Weight: all cars from generation from now on are going to get lighter. Sometimes a lot sometimes just a little. But every pound costs fuel so better steel, aluminum bits, and some downsizing are inevitable. They will probably make suspension out of aluminum, and put some high strength steel in the future models.

Motors: 6 liters of V8 are fun - but the MPG is going to make the business model for this car tougher and tougher. I really think that what is happening at GM with the Volt is going to be the next generation of a car the skews the CAFE numbers. It could be interpreted as a 100 mpg car and if it is... 35 mpg seems possible. I think that 5 liters will be as big an engine as is mass produced and that will be a niche model like the GXP.

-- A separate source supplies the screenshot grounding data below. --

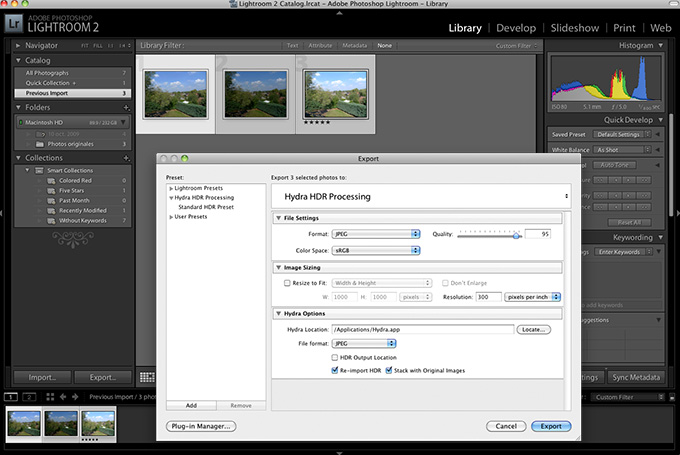This screenshot has height=455, width=680.
Task: Enable the Resize to Fit checkbox
Action: tap(287, 283)
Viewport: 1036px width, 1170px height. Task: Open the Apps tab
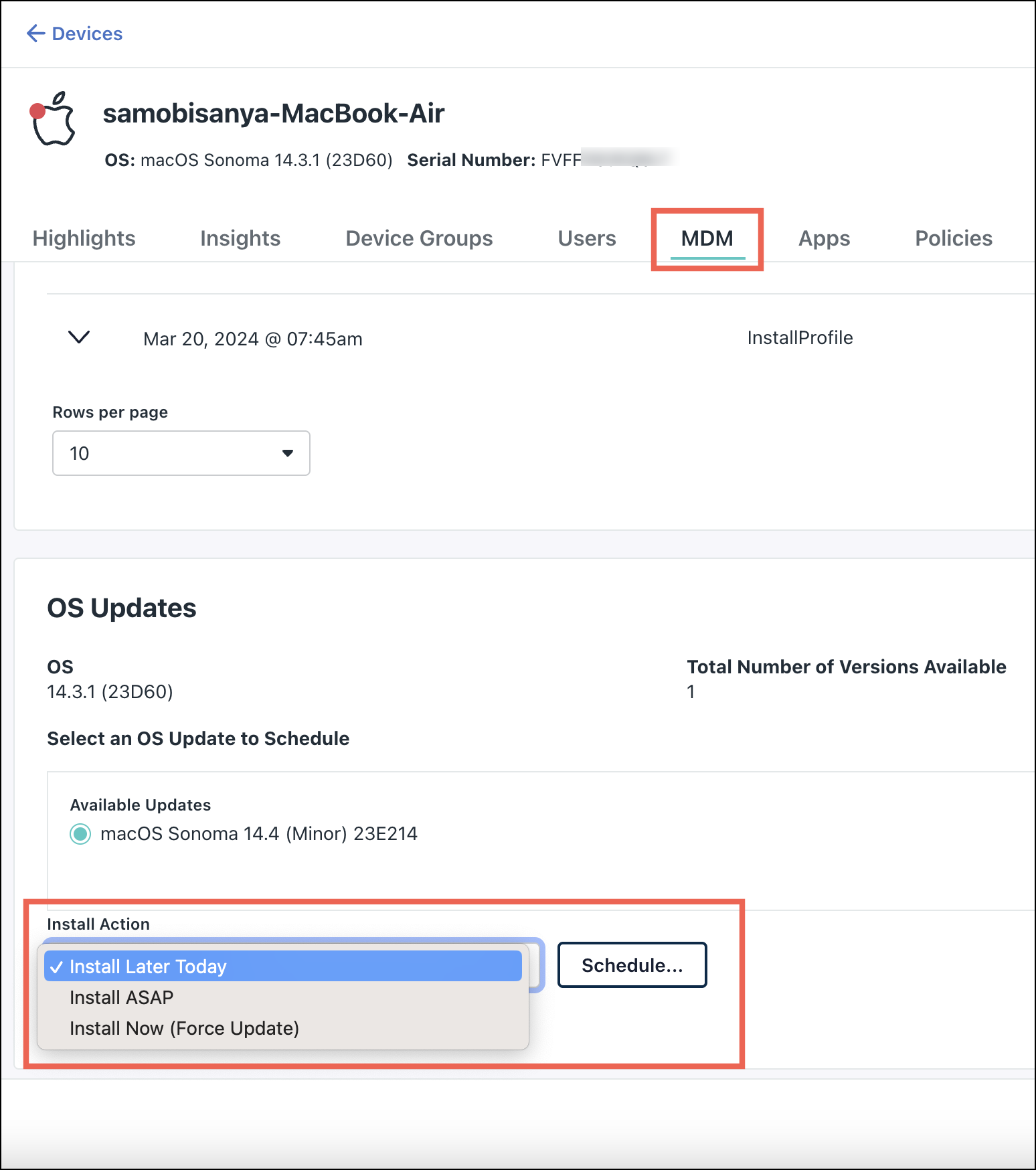[x=824, y=238]
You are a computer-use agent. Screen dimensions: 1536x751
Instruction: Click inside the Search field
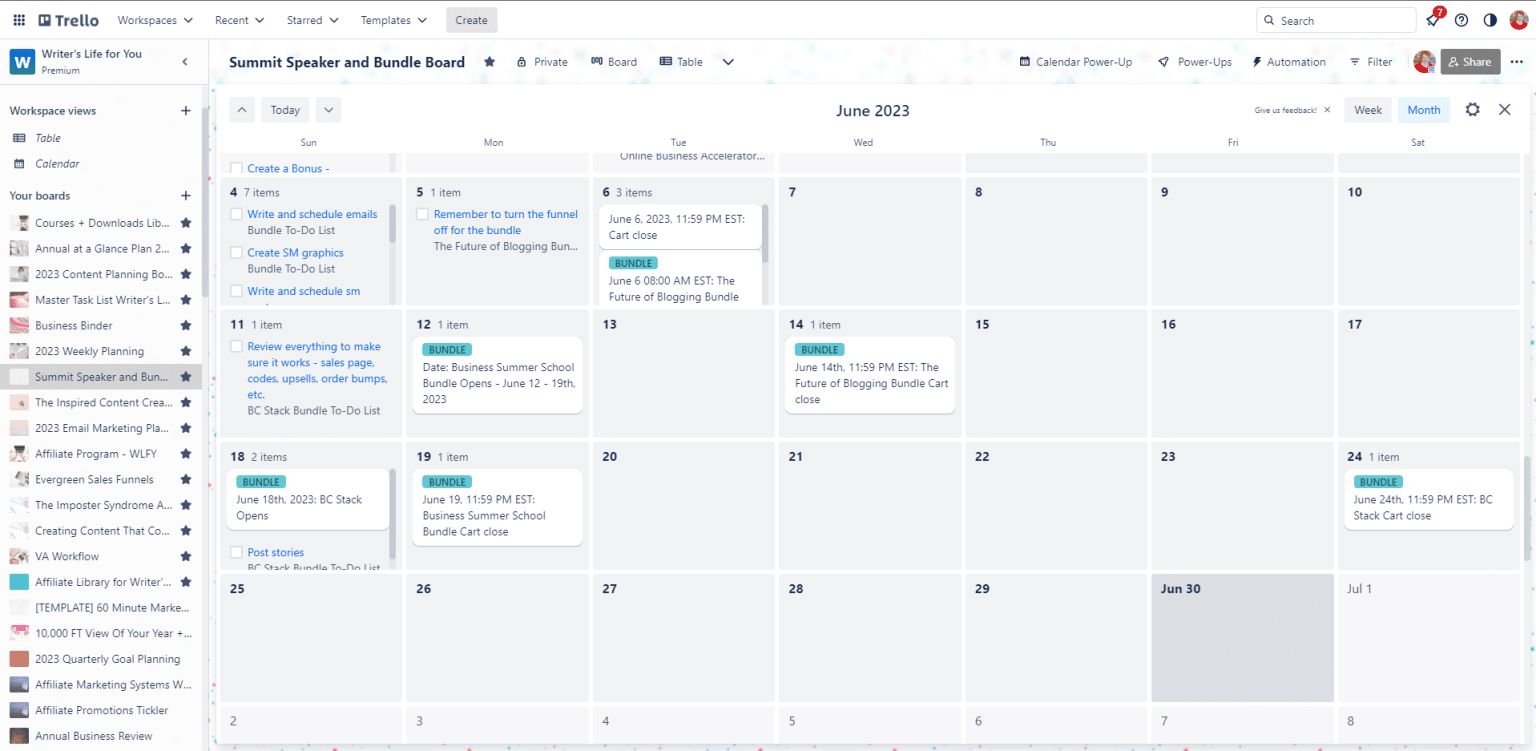tap(1336, 19)
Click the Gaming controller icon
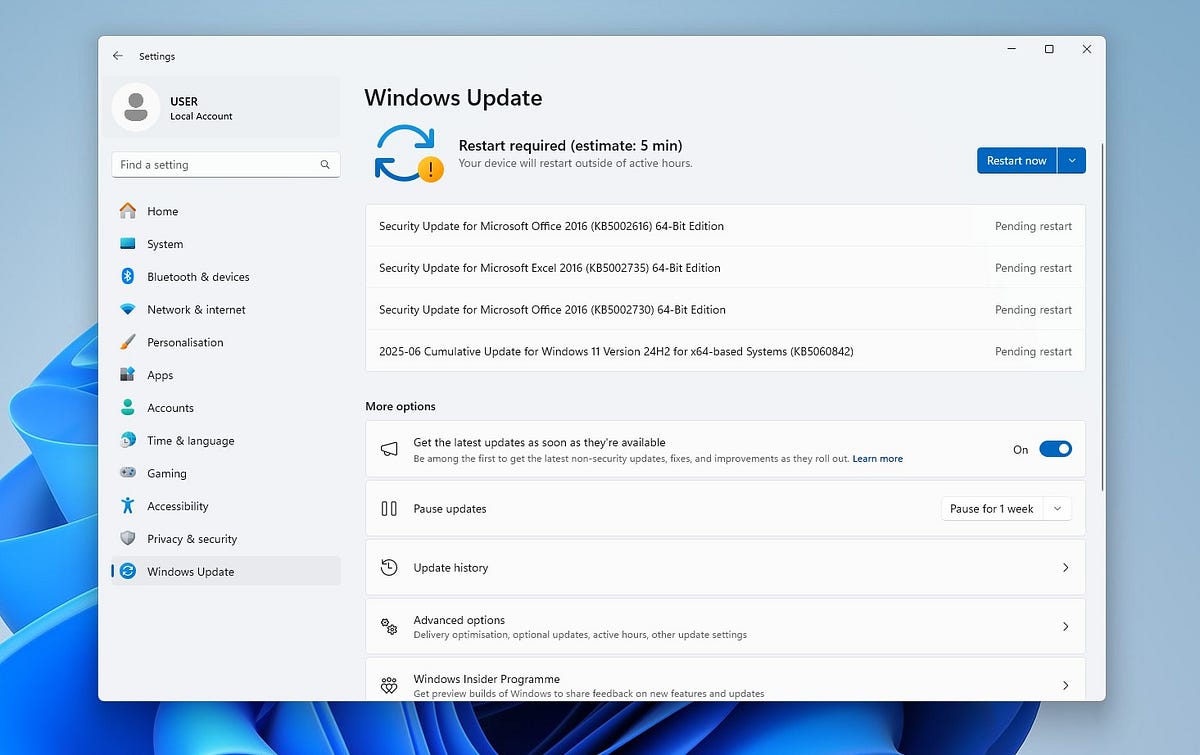This screenshot has width=1200, height=755. pos(127,473)
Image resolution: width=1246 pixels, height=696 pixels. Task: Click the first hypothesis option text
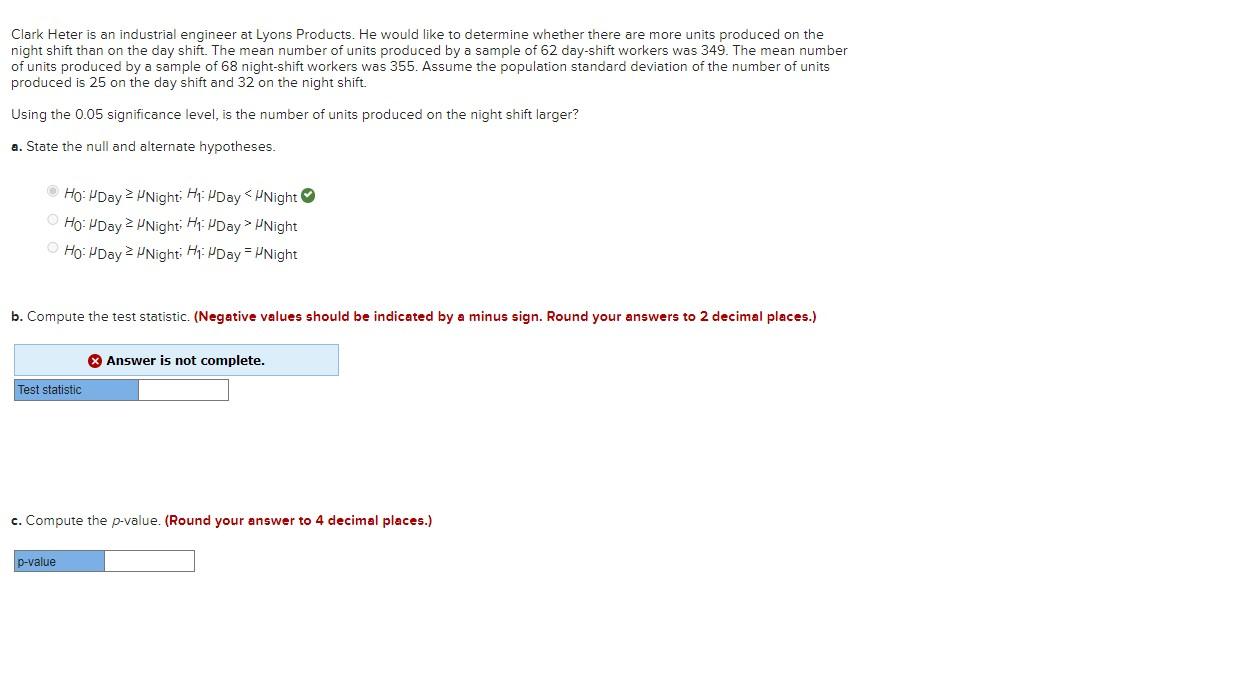tap(180, 196)
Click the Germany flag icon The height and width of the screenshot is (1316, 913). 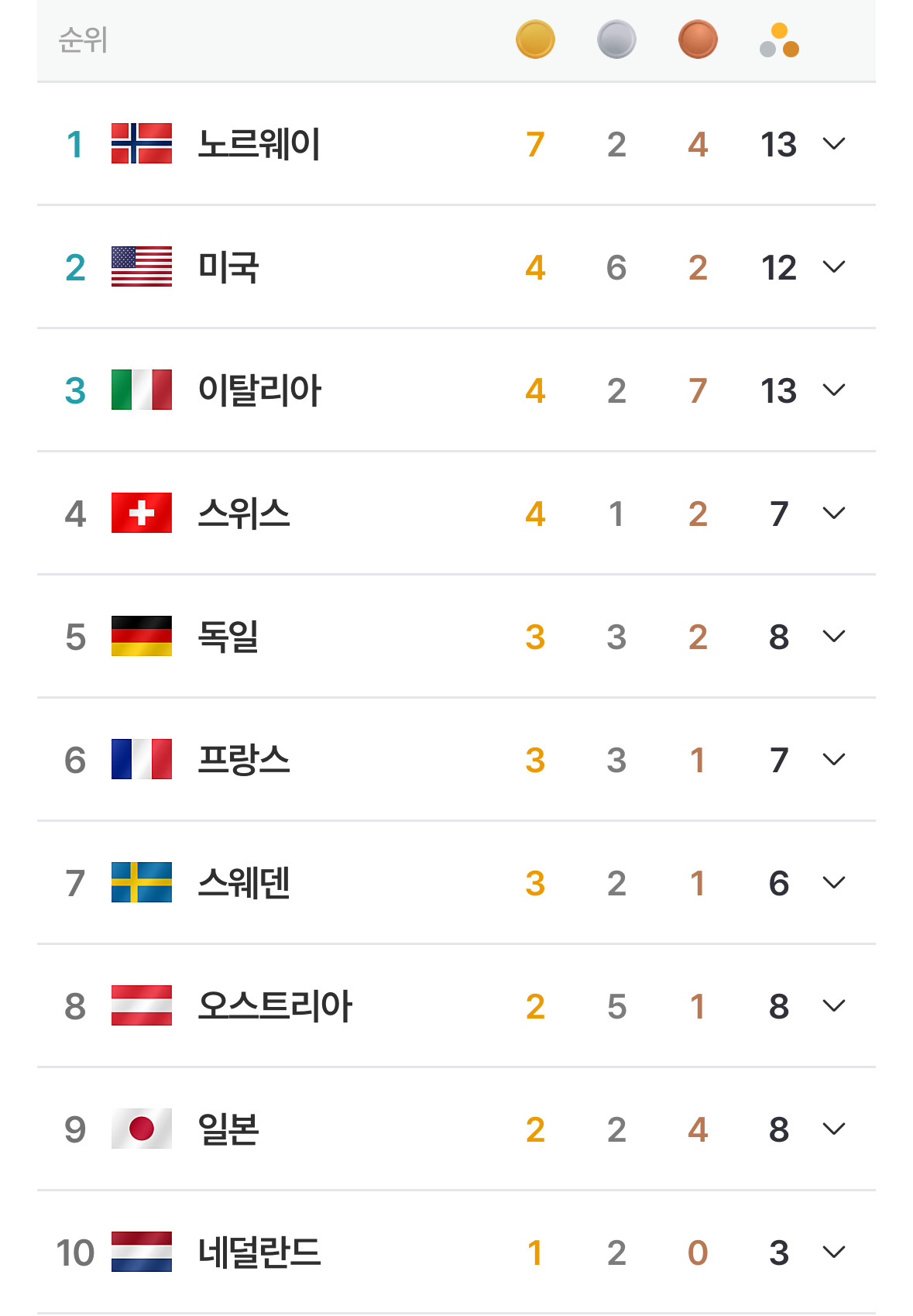(x=142, y=636)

A base engine in this car should be something along the lines of a 2.5l turbo v6. 250 hp is plenty for the masses. The 2.0L turbo is probably too peaky for most people to like in a G8 but if it were the base engine... I bet they'd have sold more this year.

Direct injection: assuming the G8 is on sale next year I've heard the Camaro RS drivetrain is going into the G8. Hopefully that would boost MPG and make the G8 a bit more of a poor man's Caddy.

In the meantime, I am enjoying what will probably be looked back on as the last of the good old days in cars. The G8 is a beast.